THE NONPROFIT K-8 school began in a church basement in Burien in 1964 and now has $8 million in assets and pays its top teachers from $64,000 to $68,000. In recent years, Country Day has quietly expanded from a brick academy building at the end of Nob Hill Avenue North into several modern stone-and-glass additions on Fourth Avenue North. The school spreads across two and a half L-shaped acres where students concentrate on math, science, and technology, usually no more than 16 to a classroom. Zito stands outside and points to several homes on the slope below, where the new buildings will go. The two- and three-story classroom and school-office structures will give Country Day 87,000 square feet of additional space, 60 parking spaces, a signature new entrance, and a drive-through drop-off. The school has grown by a few students annually, and the additions are not designed to increase enrollment, says Zito.

Caldbick doesn’t believe that. He offered to draw up a binding legal agreement to cap enrollment, but the school turned him down.
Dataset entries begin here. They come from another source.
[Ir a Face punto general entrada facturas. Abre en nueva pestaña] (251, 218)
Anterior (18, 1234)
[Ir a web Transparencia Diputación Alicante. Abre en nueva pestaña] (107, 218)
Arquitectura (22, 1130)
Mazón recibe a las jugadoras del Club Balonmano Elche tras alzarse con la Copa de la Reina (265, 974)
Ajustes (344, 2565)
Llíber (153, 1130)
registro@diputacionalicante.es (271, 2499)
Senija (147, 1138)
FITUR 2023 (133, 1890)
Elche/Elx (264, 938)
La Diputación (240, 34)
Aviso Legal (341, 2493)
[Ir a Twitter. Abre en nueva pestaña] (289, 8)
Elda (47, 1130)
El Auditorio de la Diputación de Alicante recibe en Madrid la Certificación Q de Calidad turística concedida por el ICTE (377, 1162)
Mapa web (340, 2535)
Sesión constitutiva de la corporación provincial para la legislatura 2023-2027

More exercising, he says, is not being listened to. “The school has been telling us for months that they’re interested to work with the neighbors, but every time we make a suggestion, we are either told that it will be studied or that our suggestion is not compatible with their ‘programmatic needs.'” Caldbick says the school’s representatives strong-armed some local homeowners into selling and moving, including an elderly woman who, he says, “was told in no uncertain terms that the school would be built all around her if she didn’t sell, and that the value of her house would be greatly reduced by that.” Not that a home in the area would be cheap, even at a reduced price. The surrounding neighborhood includes million-dollar houses and condos.

IN THE MIDDLE of all this is DCLU, and its director, Diane Sugimura. “My daughter attended the school nine years ago,” she says, “and I live within a couple blocks of the school,” so she has recused herself from any role in the school’s permit application. Land-use planner Cliff Portman says that, due in part to the neighbors’ complaints, the city will require the school to mitigate its plans and complete an environmental- impact statement, a move supported by the Queen Anne Community Council. The permit process will take at least several months, he says, and he applauds the efforts of Caldbick and others. “The neighborhood is doing a great job of informing us of their concerns,” he says. Adds the school’s Zito: “We are trying very hard to respect their concerns about traffic and expansion.”

It’s not merely “concerns,” says Caldbick. He remembers an earlier meeting attended by some school parents, one of whom stood up and opposed an alternative neighborhood traffic/busing plan because it would require her to get up 20 minutes earlier. “They just act as if this is a done deal,” he says, “and that is really infuriating.”

A public hearing will be held Wed., Oct. 15 at 7 p.m., at 411 Boston St.